** Opening Record excerpts block **

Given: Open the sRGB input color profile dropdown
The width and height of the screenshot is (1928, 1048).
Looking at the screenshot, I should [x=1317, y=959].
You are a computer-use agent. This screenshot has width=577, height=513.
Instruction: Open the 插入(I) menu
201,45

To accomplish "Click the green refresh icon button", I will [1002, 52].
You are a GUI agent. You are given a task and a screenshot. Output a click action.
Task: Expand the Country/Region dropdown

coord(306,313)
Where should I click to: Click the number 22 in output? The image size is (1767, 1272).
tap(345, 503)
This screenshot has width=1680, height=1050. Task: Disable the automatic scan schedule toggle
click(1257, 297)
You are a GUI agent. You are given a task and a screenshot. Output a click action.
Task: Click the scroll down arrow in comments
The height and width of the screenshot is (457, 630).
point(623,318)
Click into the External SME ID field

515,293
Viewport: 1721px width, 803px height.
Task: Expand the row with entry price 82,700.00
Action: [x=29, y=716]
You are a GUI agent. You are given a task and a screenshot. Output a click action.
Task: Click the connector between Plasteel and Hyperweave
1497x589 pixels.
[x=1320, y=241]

** Closing Record excerpts block **

» Task directions: Please return, exactly as written, the line containing "This screenshot has width=1680, height=1050." and every line after it through the end of the records above, and nothing else.

» Written answer:
This screenshot has width=1680, height=1050. Task: Disable the automatic scan schedule toggle
click(1257, 297)
You are a GUI agent. You are given a task and a screenshot. Output a click action.
Task: Click the scroll down arrow in comments
The height and width of the screenshot is (457, 630).
point(623,318)
Click into the External SME ID field

515,293
Viewport: 1721px width, 803px height.
Task: Expand the row with entry price 82,700.00
Action: [x=29, y=716]
You are a GUI agent. You are given a task and a screenshot. Output a click action.
Task: Click the connector between Plasteel and Hyperweave
1497x589 pixels.
[x=1320, y=241]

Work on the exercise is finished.